Count every line below containing "Finish"; state the number only.

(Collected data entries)
++++++++

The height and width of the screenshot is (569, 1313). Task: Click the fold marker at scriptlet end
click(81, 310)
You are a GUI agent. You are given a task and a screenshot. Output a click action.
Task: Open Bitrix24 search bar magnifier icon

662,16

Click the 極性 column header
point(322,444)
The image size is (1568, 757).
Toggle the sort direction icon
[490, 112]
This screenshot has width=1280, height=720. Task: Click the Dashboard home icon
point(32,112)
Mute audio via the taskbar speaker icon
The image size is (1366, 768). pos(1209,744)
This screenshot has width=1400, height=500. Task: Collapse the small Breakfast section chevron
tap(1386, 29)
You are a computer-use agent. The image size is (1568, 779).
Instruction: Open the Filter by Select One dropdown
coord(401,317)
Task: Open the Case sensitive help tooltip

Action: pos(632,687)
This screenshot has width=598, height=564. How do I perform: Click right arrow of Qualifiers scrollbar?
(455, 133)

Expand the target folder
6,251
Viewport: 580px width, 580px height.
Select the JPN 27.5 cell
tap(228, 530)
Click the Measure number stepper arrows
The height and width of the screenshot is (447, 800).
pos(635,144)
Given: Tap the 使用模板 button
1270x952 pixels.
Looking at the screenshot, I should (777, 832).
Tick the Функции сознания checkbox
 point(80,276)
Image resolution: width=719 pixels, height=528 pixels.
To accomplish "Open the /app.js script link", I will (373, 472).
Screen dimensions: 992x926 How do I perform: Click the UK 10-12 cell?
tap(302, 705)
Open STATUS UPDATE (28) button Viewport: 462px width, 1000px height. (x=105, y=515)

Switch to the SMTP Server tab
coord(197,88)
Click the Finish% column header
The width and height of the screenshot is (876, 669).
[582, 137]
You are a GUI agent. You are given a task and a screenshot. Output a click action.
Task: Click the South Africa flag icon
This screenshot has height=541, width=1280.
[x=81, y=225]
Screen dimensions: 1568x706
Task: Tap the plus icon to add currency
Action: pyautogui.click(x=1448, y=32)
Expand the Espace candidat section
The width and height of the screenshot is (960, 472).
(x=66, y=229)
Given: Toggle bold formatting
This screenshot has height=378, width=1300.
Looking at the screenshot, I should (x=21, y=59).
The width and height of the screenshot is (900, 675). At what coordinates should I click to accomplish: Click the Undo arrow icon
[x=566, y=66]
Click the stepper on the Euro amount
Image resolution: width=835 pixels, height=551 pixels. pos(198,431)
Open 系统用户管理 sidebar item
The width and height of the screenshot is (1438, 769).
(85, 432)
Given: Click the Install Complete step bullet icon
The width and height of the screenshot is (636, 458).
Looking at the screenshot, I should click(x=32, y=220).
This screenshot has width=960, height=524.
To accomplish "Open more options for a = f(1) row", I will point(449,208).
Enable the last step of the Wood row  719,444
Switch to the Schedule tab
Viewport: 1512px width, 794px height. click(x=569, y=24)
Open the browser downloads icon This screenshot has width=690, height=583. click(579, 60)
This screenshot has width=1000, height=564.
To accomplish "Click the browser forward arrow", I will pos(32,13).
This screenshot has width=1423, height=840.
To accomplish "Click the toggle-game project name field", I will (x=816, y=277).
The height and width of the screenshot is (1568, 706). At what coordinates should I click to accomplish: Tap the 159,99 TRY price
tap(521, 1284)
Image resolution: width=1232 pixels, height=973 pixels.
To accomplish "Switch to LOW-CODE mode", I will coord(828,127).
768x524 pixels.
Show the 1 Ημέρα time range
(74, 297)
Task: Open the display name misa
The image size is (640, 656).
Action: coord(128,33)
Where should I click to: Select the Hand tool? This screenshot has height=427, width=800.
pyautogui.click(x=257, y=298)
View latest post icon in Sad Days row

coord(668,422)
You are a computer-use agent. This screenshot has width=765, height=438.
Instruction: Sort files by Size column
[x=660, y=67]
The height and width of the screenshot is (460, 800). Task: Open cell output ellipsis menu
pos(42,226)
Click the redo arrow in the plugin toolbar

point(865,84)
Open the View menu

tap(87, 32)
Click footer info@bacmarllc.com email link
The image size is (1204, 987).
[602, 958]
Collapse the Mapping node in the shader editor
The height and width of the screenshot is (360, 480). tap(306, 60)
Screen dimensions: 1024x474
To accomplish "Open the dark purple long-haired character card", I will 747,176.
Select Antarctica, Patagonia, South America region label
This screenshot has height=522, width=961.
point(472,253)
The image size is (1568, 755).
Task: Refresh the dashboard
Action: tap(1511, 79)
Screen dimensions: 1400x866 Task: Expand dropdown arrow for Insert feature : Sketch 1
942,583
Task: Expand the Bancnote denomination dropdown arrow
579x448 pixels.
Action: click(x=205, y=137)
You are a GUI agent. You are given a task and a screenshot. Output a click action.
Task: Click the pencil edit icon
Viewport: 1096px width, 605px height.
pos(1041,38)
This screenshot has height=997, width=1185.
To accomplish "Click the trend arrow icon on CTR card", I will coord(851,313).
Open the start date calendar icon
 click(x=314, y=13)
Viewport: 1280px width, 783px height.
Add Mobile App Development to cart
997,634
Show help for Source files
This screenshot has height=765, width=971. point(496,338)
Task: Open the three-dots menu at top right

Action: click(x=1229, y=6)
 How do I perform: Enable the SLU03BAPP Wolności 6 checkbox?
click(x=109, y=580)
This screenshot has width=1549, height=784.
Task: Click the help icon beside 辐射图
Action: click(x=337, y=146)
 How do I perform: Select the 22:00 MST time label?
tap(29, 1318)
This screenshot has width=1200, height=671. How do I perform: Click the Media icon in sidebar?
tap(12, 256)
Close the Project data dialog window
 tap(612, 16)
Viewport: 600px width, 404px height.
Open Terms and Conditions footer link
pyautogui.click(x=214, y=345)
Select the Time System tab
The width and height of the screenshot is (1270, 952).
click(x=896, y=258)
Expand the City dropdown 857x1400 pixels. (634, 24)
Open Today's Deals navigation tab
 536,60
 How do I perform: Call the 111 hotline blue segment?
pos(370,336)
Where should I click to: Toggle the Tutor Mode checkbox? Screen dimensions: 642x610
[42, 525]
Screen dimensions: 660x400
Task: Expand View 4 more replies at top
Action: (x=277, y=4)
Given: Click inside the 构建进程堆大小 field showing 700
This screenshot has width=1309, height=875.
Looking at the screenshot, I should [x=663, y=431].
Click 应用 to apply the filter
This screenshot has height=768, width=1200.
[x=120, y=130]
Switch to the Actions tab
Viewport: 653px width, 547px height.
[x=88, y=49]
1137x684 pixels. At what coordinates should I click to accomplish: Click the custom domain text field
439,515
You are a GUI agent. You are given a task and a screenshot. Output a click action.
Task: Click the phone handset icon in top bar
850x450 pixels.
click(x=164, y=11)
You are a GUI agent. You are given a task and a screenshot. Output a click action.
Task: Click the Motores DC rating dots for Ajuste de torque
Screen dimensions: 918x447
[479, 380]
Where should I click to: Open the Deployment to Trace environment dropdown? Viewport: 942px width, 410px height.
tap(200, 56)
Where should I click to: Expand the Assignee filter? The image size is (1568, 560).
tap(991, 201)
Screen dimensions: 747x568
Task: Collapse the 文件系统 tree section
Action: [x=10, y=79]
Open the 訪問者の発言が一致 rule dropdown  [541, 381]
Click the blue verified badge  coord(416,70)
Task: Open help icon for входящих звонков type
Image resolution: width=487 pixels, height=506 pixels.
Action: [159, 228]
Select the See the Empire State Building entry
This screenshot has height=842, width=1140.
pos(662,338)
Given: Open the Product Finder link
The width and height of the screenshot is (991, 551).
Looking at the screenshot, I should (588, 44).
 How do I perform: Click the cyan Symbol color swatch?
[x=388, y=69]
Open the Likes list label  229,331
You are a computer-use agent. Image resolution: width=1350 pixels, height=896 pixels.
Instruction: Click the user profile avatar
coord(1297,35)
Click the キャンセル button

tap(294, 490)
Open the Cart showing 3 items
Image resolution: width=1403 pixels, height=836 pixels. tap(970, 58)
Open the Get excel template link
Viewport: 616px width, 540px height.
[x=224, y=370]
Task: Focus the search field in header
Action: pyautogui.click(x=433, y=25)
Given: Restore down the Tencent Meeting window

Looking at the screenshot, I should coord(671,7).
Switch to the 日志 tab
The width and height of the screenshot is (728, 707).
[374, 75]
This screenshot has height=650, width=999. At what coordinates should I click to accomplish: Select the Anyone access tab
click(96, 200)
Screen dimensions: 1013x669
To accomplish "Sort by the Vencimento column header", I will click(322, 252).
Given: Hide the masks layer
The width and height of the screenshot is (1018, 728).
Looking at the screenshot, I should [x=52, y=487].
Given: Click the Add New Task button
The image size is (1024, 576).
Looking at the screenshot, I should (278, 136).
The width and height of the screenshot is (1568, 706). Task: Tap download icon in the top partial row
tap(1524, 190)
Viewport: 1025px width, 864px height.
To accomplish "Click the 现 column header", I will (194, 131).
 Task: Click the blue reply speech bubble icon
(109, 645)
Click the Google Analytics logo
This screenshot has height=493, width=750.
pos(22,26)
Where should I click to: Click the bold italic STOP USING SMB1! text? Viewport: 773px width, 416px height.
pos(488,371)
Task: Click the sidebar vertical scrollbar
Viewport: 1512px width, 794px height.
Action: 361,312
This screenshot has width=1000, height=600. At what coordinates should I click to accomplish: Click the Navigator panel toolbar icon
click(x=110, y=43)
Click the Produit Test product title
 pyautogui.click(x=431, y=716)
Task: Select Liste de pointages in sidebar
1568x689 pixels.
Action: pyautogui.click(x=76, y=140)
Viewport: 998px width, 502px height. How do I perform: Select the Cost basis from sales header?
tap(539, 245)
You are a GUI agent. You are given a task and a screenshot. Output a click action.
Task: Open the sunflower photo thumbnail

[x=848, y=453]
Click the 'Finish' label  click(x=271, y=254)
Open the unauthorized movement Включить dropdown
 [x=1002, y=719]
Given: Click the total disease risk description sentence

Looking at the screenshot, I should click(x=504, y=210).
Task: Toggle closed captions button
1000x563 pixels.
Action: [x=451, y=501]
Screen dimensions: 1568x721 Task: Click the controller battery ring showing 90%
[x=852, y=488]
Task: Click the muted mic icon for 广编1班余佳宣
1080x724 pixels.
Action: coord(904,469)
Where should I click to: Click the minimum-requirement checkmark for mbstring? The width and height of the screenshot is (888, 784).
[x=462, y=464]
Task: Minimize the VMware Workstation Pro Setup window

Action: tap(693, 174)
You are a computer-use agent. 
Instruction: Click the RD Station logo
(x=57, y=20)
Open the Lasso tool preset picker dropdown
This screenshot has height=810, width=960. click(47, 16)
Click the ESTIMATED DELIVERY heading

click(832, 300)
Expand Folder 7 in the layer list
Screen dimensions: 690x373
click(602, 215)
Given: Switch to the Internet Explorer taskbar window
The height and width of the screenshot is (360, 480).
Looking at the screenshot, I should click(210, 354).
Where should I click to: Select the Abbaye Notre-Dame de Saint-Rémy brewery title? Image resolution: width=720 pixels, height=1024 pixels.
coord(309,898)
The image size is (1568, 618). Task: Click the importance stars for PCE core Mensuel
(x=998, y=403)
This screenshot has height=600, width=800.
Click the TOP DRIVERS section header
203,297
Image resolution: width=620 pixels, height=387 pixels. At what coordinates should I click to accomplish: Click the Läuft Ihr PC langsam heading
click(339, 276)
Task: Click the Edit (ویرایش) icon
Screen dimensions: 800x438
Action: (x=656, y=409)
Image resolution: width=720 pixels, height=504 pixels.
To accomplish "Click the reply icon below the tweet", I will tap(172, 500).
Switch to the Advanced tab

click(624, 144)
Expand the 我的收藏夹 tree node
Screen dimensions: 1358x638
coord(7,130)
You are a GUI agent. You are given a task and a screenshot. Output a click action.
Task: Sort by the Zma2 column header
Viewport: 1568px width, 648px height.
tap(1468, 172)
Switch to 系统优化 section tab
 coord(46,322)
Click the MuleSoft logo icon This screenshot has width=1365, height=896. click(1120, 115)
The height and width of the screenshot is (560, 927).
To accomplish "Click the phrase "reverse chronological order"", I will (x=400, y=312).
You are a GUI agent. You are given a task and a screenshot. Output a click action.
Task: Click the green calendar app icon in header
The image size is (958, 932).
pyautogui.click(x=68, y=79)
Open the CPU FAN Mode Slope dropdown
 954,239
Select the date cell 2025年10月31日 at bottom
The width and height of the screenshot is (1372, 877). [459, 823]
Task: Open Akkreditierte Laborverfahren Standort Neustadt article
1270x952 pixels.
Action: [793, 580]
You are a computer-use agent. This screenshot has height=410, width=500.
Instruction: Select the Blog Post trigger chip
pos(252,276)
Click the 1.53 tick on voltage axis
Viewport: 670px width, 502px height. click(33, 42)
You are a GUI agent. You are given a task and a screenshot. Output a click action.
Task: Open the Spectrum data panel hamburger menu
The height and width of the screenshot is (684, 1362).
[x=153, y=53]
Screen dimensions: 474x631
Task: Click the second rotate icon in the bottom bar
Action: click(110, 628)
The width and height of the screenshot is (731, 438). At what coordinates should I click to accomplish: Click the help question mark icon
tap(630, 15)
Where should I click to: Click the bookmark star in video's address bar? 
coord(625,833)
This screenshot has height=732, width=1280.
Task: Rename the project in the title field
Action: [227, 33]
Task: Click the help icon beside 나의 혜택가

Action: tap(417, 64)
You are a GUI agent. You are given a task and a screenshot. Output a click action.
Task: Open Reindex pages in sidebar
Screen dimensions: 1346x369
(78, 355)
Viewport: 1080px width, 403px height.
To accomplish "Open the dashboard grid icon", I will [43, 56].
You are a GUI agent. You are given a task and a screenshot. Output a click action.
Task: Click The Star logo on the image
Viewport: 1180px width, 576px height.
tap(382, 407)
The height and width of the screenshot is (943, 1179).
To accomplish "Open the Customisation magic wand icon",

++++++++

◆ **Exercise solution**
2